Let $q$ and $p$ be unique primes. $g$ is a primitive root mod $p$ and $h$ is a primitive root mod $q$. Using CRT find $k$ whose order is exactly lcm$(p-1,q-1)$
I know that $g^{p-1} \equiv 1 \pmod p$ and $h^{q-1} \equiv 1 \pmod q$ since they are primitive roots.
I also know that $a^{lcm(p-1,q-1)}\equiv 1 \pmod {pq}$
CTR will require me to find the inverse of $q \pmod p$ and the inverse of $p \pmod q$ which I can't figure our how to do.
On
To get e.g. an inverse for $q$ mod $p$ you could use by Fermat's "Little Theorem" that $q^{p-1} \equiv 1$ (mod $p$).
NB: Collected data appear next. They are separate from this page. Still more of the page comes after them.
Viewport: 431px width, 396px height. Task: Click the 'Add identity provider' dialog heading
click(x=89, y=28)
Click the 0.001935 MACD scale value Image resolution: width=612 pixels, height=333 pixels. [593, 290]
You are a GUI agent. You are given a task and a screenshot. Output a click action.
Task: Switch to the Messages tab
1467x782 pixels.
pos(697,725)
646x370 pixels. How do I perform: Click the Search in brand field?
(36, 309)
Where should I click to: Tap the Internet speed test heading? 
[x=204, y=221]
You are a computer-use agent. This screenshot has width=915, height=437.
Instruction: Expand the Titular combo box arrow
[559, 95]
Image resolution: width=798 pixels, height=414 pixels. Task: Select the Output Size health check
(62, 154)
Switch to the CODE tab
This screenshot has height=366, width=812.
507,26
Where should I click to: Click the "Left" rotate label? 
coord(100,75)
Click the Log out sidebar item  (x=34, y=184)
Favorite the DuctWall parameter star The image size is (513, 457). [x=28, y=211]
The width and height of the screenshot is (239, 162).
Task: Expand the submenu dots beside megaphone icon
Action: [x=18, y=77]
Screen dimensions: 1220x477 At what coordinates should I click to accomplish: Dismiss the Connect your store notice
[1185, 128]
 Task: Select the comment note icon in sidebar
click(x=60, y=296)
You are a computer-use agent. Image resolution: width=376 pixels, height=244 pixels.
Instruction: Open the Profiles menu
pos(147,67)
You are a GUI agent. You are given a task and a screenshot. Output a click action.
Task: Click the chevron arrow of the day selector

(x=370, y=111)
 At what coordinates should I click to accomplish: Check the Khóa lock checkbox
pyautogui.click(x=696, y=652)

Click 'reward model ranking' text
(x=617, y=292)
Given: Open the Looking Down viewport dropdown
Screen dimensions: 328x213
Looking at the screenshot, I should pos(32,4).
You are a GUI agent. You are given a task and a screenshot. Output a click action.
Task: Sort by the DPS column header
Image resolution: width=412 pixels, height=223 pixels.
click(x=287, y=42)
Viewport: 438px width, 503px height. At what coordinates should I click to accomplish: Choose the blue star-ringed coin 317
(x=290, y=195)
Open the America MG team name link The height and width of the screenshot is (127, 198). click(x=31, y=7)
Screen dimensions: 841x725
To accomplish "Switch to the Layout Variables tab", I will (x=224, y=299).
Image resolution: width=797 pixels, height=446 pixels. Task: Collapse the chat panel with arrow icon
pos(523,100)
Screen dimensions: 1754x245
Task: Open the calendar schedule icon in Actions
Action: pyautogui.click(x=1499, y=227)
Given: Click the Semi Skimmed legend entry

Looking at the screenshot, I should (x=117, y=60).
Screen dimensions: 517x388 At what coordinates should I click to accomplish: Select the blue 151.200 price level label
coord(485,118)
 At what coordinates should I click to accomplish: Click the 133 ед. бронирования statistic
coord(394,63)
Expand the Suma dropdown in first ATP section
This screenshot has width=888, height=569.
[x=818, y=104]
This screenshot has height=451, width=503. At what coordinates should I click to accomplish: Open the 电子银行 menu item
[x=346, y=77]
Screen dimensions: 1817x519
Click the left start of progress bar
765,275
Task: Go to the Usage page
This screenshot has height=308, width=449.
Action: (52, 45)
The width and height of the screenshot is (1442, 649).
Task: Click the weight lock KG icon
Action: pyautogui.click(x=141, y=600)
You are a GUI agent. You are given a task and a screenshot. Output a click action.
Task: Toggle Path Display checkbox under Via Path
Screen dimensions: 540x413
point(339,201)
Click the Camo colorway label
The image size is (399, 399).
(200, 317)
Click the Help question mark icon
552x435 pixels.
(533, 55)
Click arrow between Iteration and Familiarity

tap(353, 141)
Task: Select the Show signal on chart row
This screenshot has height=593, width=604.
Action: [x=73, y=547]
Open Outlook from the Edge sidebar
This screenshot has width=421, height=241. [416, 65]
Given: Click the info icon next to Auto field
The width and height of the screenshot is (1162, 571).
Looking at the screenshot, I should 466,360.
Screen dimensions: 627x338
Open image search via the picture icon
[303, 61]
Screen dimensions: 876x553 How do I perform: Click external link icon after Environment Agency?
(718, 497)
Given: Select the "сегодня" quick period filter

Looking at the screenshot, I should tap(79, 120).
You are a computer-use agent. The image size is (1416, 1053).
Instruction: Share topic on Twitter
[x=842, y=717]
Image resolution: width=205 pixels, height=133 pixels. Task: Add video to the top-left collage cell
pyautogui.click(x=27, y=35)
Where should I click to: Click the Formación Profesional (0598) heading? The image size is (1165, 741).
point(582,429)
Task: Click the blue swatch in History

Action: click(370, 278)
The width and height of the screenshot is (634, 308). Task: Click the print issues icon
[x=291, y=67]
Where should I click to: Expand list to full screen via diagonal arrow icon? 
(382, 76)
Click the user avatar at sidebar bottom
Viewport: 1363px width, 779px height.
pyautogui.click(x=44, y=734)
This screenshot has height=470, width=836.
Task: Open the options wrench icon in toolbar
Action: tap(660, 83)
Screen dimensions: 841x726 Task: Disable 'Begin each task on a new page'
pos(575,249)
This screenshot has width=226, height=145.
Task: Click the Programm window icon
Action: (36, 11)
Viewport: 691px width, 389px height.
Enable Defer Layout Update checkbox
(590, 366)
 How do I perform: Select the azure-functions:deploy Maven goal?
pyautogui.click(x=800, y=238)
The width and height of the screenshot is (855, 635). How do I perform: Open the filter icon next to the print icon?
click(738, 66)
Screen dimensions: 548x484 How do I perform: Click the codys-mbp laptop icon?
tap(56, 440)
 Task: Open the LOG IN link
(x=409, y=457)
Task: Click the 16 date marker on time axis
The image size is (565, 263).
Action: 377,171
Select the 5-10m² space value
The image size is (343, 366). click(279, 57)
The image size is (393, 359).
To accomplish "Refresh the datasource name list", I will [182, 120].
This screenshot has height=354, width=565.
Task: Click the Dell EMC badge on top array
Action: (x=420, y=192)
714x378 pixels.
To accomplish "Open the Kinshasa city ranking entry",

Then an inverse for $q$ would be $q^{p-2}$ since if that were multiplied by $q$ it would be $1$ from the Fermat statement just made. Of course this may be quite a large number...
Since $p$ and $q$ are co-prime there exists $k$ satisfying $$k\equiv g\pmod p \land k\equiv h\pmod q \quad \text { by the CRT.}$$ Since $p\not |k \land q\not |k , $ and $p,\; q$ are prime, we have $k^m\equiv 1\pmod {pq}$ for some $m>0.$ $$\text {Let } n= ord (k) \text { modulo } p q.$$$$ \text {We have}\quad k^n\equiv 1\pmod p\implies g^n\equiv k^n\equiv 1\pmod p \land h^n\equiv k^n\equiv 1\pmod q)\implies$$ $$\implies ((p-1)\;|\;n \land (q-1)\;|\;n)\implies lcm (p-1,q-1)\;|\;n\implies lcm (p-1,q-1)\leq n.$$ $$\text {(1)........Therefore }\quad lcm (p-1,q-1)\leq n.$$ Now for brevity let $r=lcm (p-1,q-1).$ We have $$k^r\equiv 1\pmod p \land k^r\equiv 1\pmod q $$ so there are integers $A,B$ with $$(k^r= A p q+B p+1 )\land (0\leq B<q ).$$ $$\text {And} \quad q\;|\;(k^r-1)=q(A p)+B p\implies q\;|\;B p\implies q\;|\;B \implies B=0\implies$$ $$\implies k^r\equiv 1 \pmod {p q}.$$ By the def'n of $ n$, $$\text {(2)...therefore }\quad n\leq r=lcm (p-1,q-1).$$ From (1) and (2) we have $ lcm (p-1,q-1)=n= ord (k)$ modulo $p q$.